__EXERCISE__
How many lines in the records below include "Select"? Answer with the number only.

__EXERCISE MATERIALS__
==========

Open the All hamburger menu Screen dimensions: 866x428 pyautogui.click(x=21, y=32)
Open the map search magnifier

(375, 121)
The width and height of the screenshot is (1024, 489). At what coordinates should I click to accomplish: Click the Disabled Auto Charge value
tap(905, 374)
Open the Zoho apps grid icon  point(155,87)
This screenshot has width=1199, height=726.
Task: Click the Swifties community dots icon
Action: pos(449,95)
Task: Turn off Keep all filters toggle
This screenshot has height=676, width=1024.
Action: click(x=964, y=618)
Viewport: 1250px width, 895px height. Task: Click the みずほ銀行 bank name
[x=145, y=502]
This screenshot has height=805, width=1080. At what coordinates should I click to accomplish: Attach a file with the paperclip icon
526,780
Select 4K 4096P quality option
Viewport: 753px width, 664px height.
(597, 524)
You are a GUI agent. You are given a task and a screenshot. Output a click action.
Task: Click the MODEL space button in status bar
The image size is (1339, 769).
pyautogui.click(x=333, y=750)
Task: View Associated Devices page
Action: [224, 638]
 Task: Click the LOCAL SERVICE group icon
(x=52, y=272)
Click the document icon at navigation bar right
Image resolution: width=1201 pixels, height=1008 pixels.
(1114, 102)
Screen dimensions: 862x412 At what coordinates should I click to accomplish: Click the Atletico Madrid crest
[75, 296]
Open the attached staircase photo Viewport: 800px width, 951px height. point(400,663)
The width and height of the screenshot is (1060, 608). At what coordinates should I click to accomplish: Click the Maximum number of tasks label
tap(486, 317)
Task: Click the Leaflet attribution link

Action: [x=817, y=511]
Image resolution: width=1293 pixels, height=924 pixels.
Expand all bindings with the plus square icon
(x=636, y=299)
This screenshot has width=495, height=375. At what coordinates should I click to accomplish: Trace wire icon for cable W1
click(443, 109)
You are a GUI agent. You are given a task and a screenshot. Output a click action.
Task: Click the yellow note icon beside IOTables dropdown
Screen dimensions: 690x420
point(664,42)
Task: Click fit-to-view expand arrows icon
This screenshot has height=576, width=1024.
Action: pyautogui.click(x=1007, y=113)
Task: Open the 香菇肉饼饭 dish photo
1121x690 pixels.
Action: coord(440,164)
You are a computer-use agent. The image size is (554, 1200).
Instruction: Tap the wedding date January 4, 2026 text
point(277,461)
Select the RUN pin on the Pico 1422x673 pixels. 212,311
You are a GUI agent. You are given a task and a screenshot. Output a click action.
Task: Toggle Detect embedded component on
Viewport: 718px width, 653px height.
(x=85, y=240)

==========

__RESULT FOR THIS EXERCISE__
2